* [Exercise materials]:
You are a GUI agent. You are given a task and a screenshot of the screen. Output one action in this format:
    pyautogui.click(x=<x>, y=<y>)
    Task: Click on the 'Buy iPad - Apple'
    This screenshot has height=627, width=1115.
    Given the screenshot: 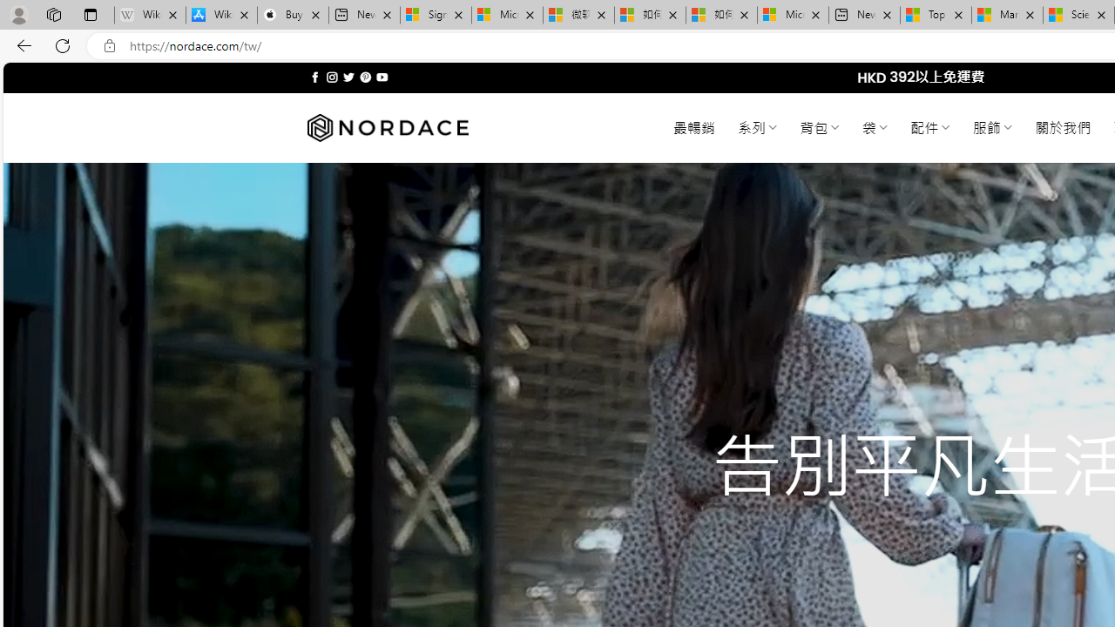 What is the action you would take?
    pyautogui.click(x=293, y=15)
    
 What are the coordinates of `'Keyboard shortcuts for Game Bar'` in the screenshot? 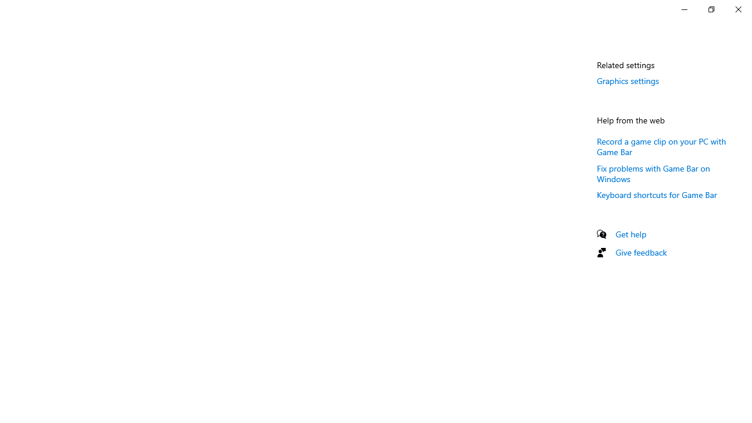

* [Set task]: Could you turn the lines of the entries above, from the first line up to and including the line containing "This screenshot has", into a JSON list of strings, one string per line with blank lines left out?

* [Answer to the exercise]:
[
  "You are a GUI agent. You are given a task and a screenshot of the screen. Output one action in this format:",
  "    pyautogui.click(x=<x>, y=<y>)",
  "    Task: Click on the 'Buy iPad - Apple'",
  "    This screenshot has height=627, width=1115."
]